- Opening Delimiter -

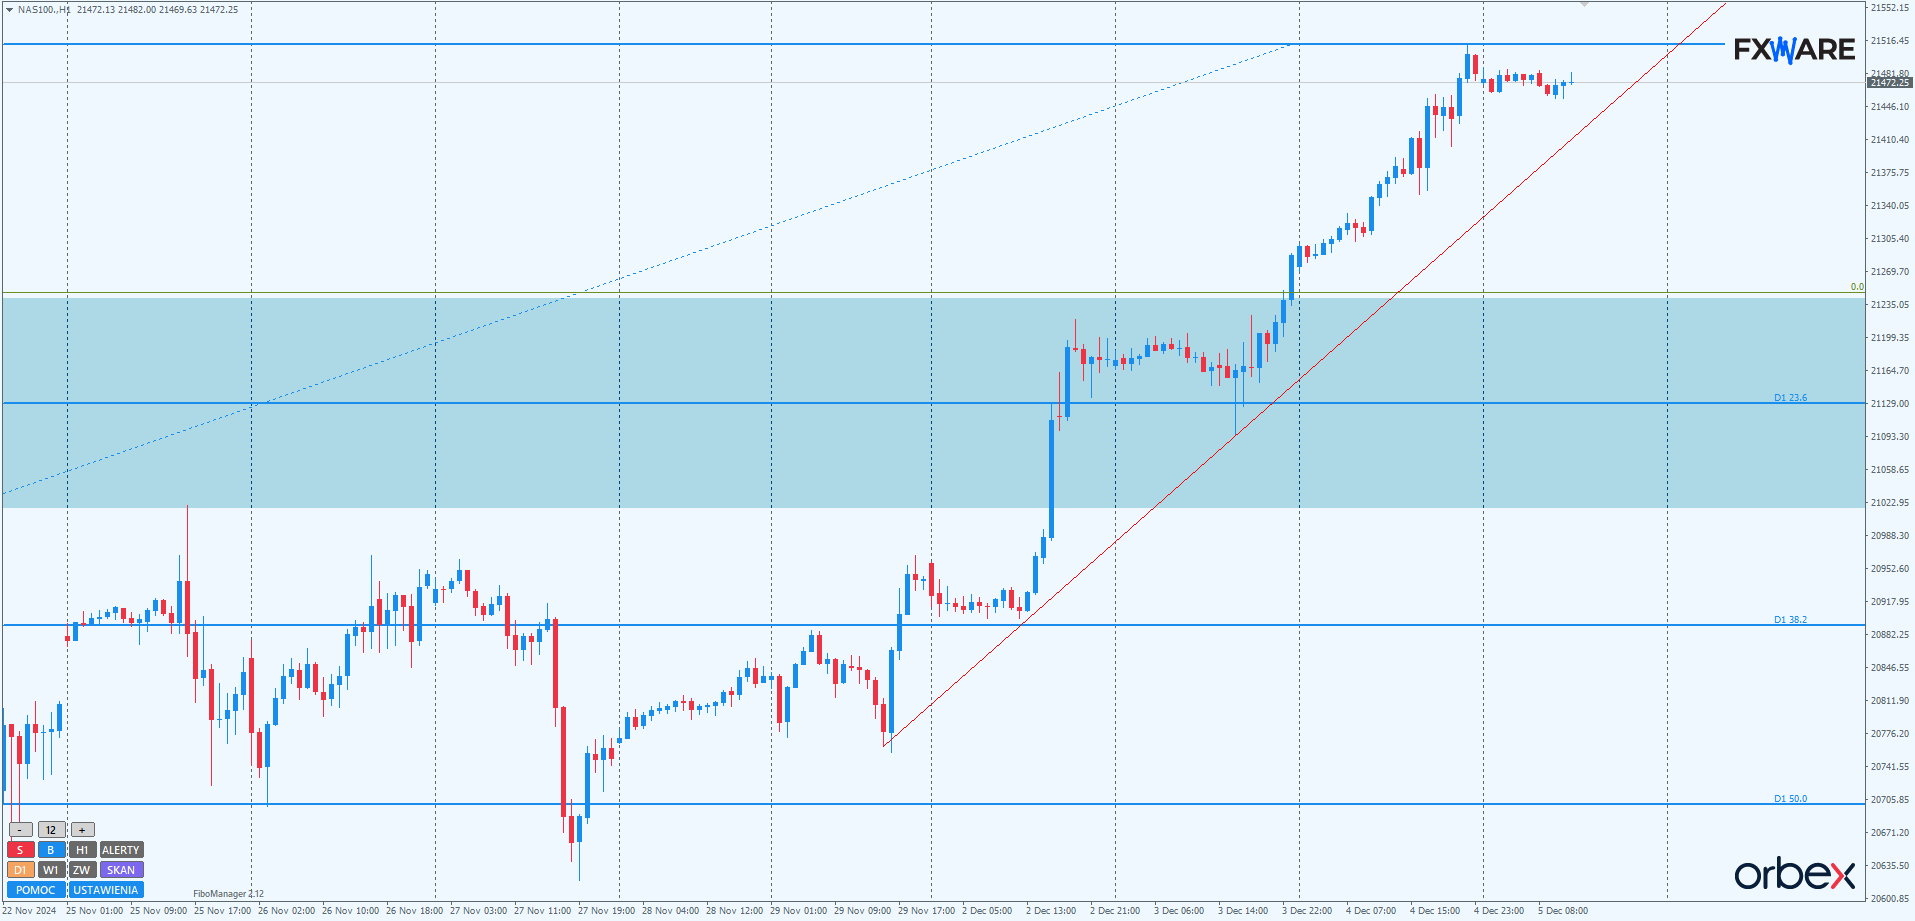Click the red S sell button
This screenshot has width=1915, height=921.
20,850
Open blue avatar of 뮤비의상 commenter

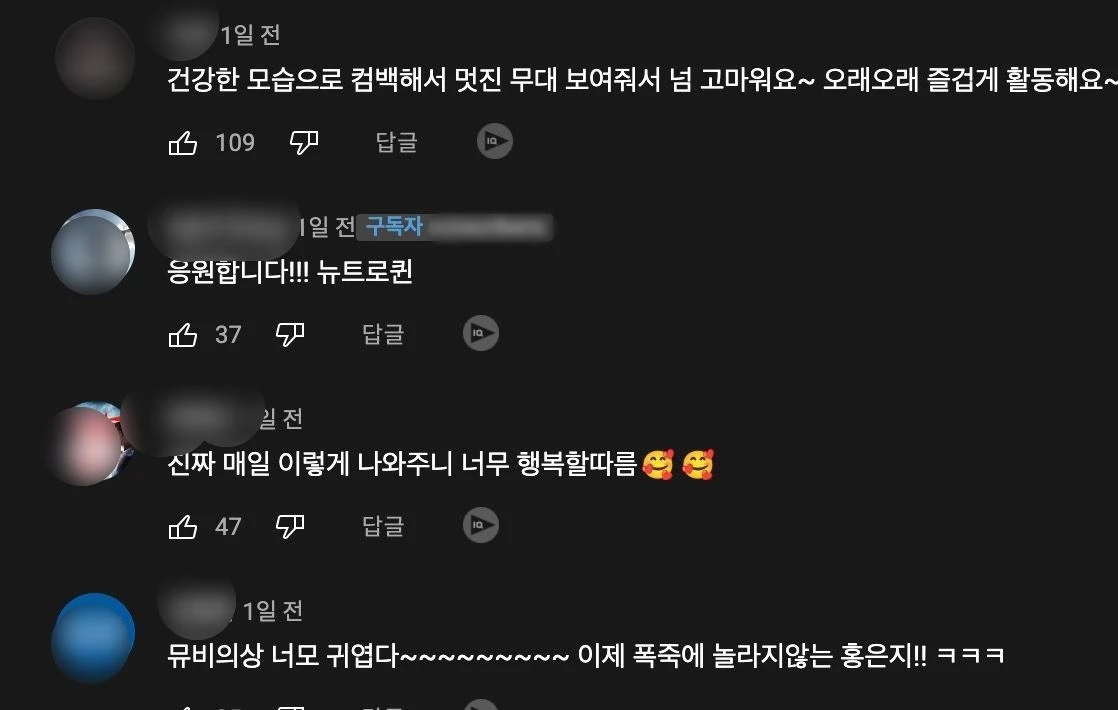(93, 637)
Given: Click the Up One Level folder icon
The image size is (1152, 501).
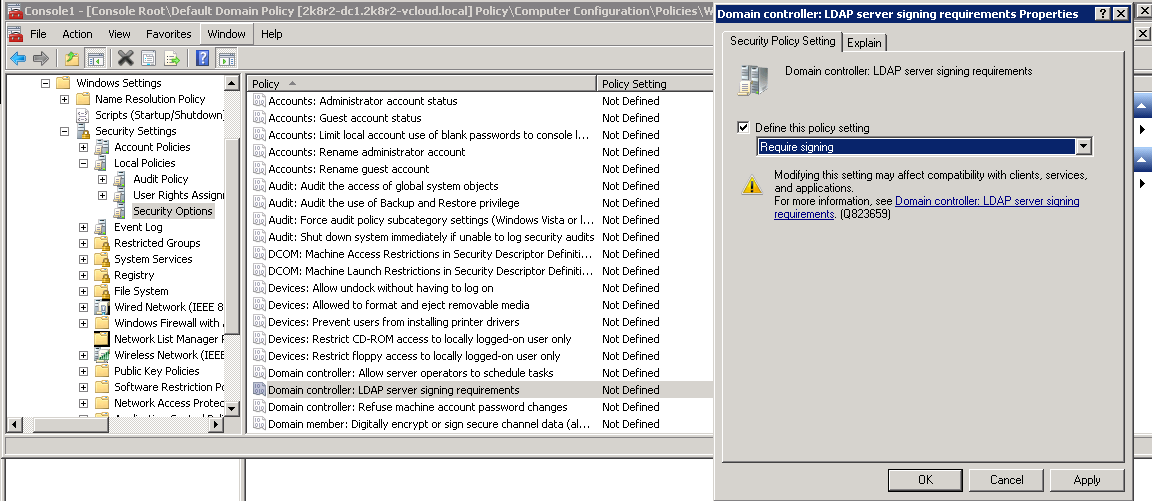Looking at the screenshot, I should [x=72, y=58].
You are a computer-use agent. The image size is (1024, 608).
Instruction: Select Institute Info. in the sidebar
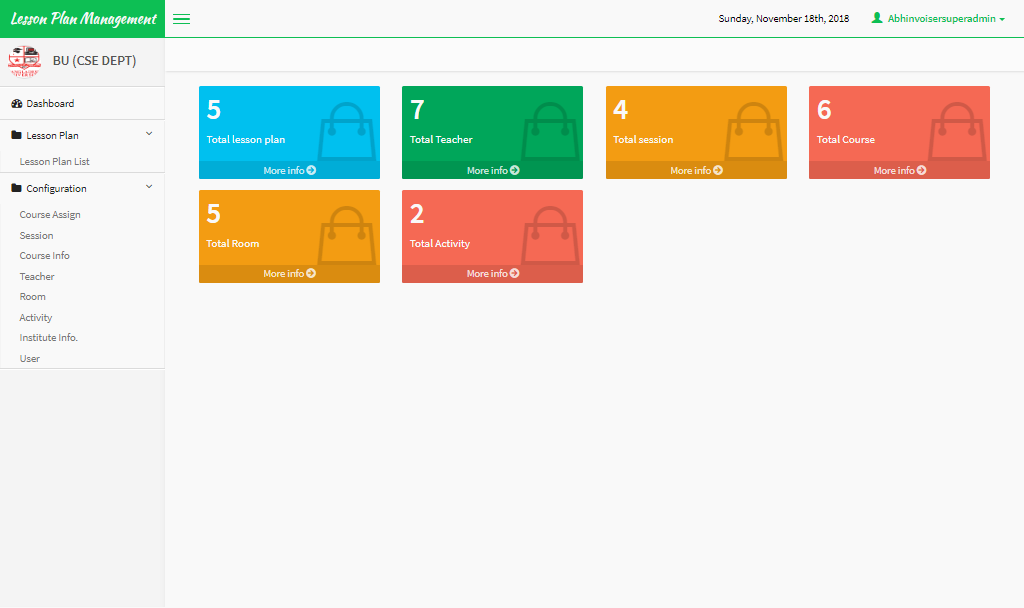coord(49,338)
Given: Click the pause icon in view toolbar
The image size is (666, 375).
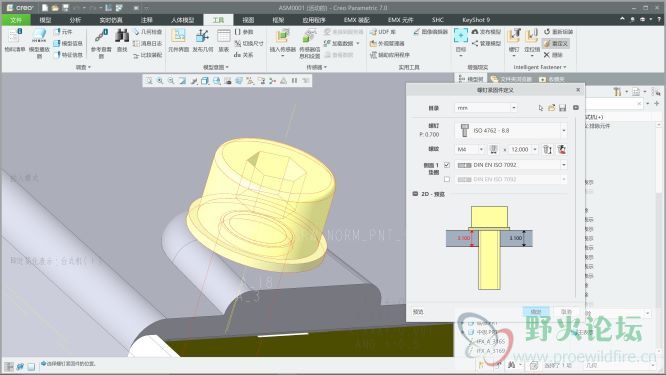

- Closing Delimiter -

What you need to do: Nothing but the lines from the one containing "Instruction: Select Institute" through the final line of the entries above should be given again, each exactly as written; omit the pictures.

Answer for the task:
Instruction: Select Institute Info. in the sidebar
coord(49,338)
Given: Click the pause icon in view toolbar
The image size is (666, 375).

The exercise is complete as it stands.